Long Short Description
--recompute-threshold -re The threshold for MMseqs2 above which alignments should be recomputed using needleall. Has to be a number lower than --threshold.
--denominator-mmseqs -dnm Replaces --denominator. Applies to the mmseqs2 alignment step.
--denominator-needle -dnn Replaces --denominator. Applies to the needle alignment step.

Citation

GraphPart: Homology partitioning for biological sequence analysis
Felix Teufel, Magnús Halldór Gíslason, José Juan Almagro Armenteros, Alexander Rosenberg Johansen, Ole Winther, Henrik Nielsen
bioRxiv 2023.04.14.536886; doi: https://doi.org/10.1101/2023.04.14.536886

FAQ

  • How should I pick chunks ?
    chunks should be picked so that all threads are utilized. Each chunk is aligned to each other chunk, so threads <= chunks*chunks results in full utilization.

  • I want to test multiple thresholds and partitioning parameters - How can I do this efficiently ?
    When constructing the graph, we only retain identities that are larger than the selected threshold, as only those form relevant edges for partitioning the data. All other similarities are discarded as they are computed. To test multiple thresholds, the most efficient way is to first try the lowest threshold to be considered and save the edge list by specifying --save-checkpoint-path EDGELIST.csv. In the next run, use graphpart precomputed -ef EDGELIST.csv to start directly from the previous alignment result.

  • GraphPart starts with nicely balanced partitions, but after homology removal the sizes are very imbalanced.
    By default, GraphPart tries to retain as many sequences as possible. In cases where the initialization clustering is far away from a valid solution (this happens when there are a lot of classes, with potentially small counts, and when there is high overall sequence similarity in the data), moving sequences between partitions will cause some partitions to grow large at the expense of others. You can try --no-moving to prevent this behaviour.
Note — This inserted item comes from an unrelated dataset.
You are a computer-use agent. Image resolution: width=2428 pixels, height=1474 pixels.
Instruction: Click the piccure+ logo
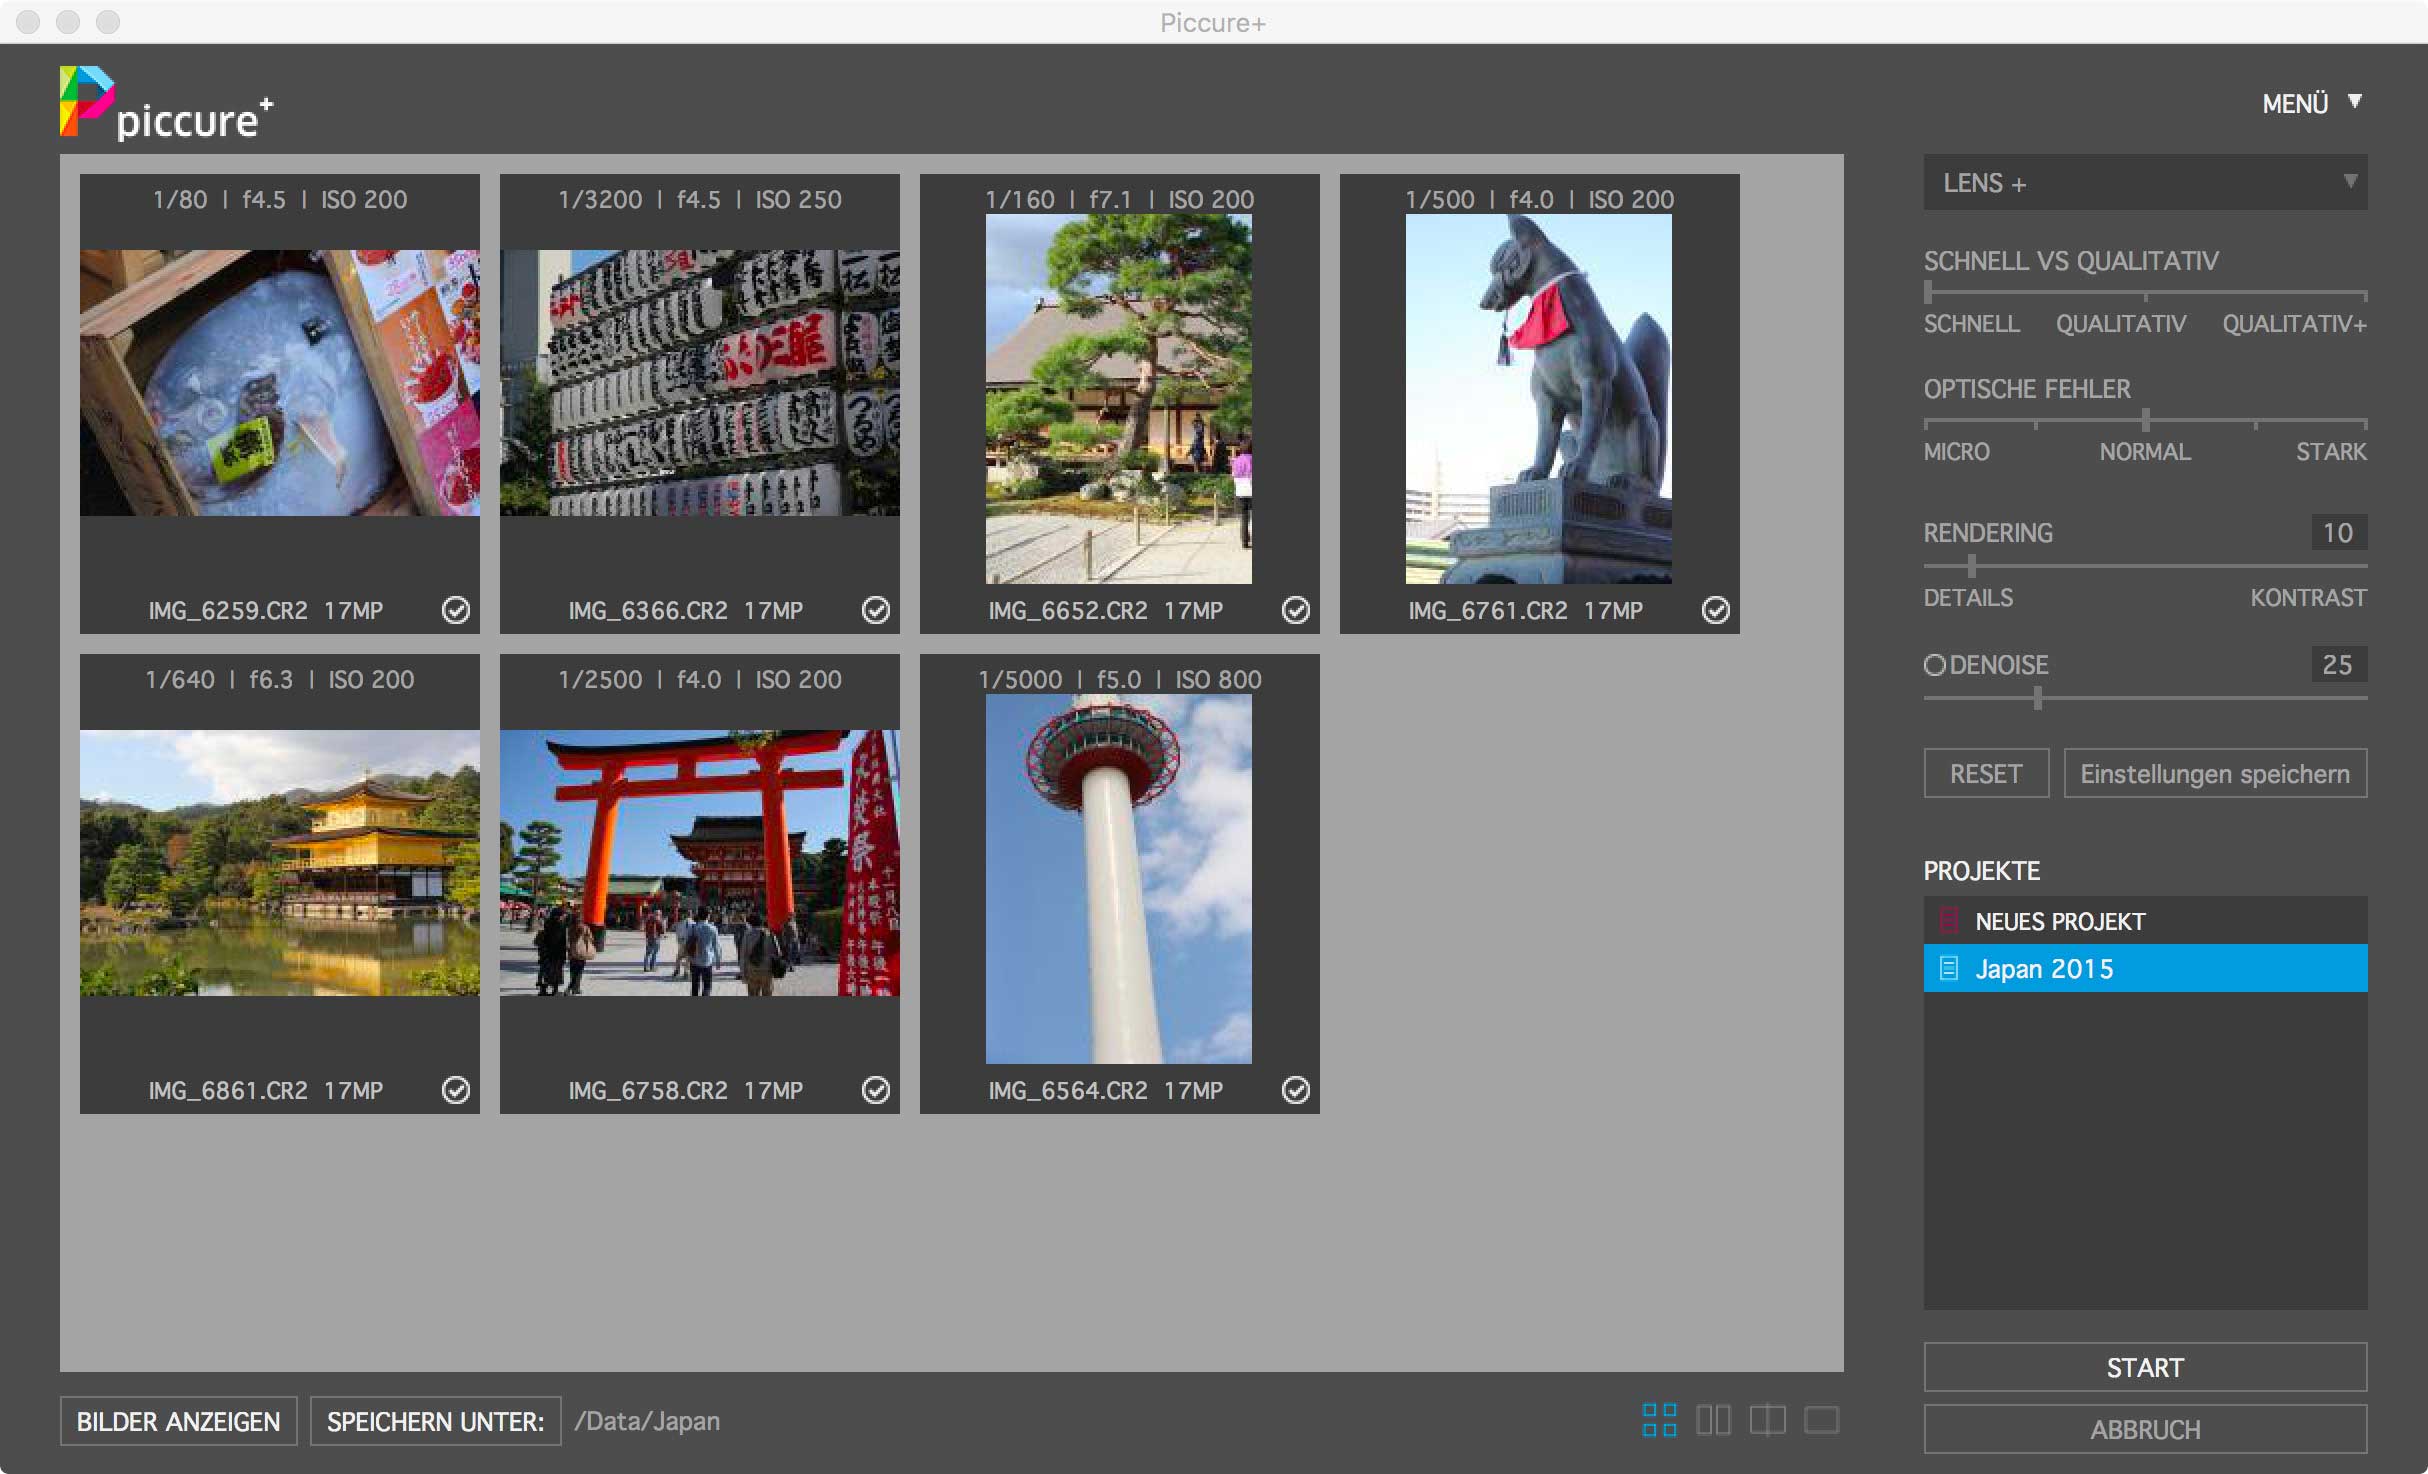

  • I want to use a different similarity metric than sequence identity. GraphPart can be used with any similarity or distance metric. To do so, you need to provide a list of precomputed pairwise similarities in the precomputed mode. The first two columns of the file should contain the sequence identifiers specified in the --fasta-file. The third column should contain the similarity metric. The --metric-column argument can be used to specify the column index. If you want to use a similarity metric, you need to specify a transformation using --transformation. See the source for definitions. As an example, when operating with sequence identities ranging from 0 to 1, the transformation one-minus yields corresponding distances. If your metric is a distance, you can use --transformation None to skip the transformation step.

  • I want to use a different alignment tool than EMBOSS needleall or MMseqs. This is supported by the precomputed mode. Please refer to the answer above.

  • How does the moving step decide to which partition to move a sequence to? After initialization of the partitions, GraphPart iteratively moves sequences between partitions and removes sequences from the data to achieve homology separation. For each sequence, we compute how many connections it has to sequences in each other partition. If there are partitions with more connections than the current partition, the sequence is moved to the partition with the maximum number of connections. If there is a tie in the number of connections, the sequence is moved to the partition that appeared first when iterating the underlying graph data structure. We do not explicitly control this order.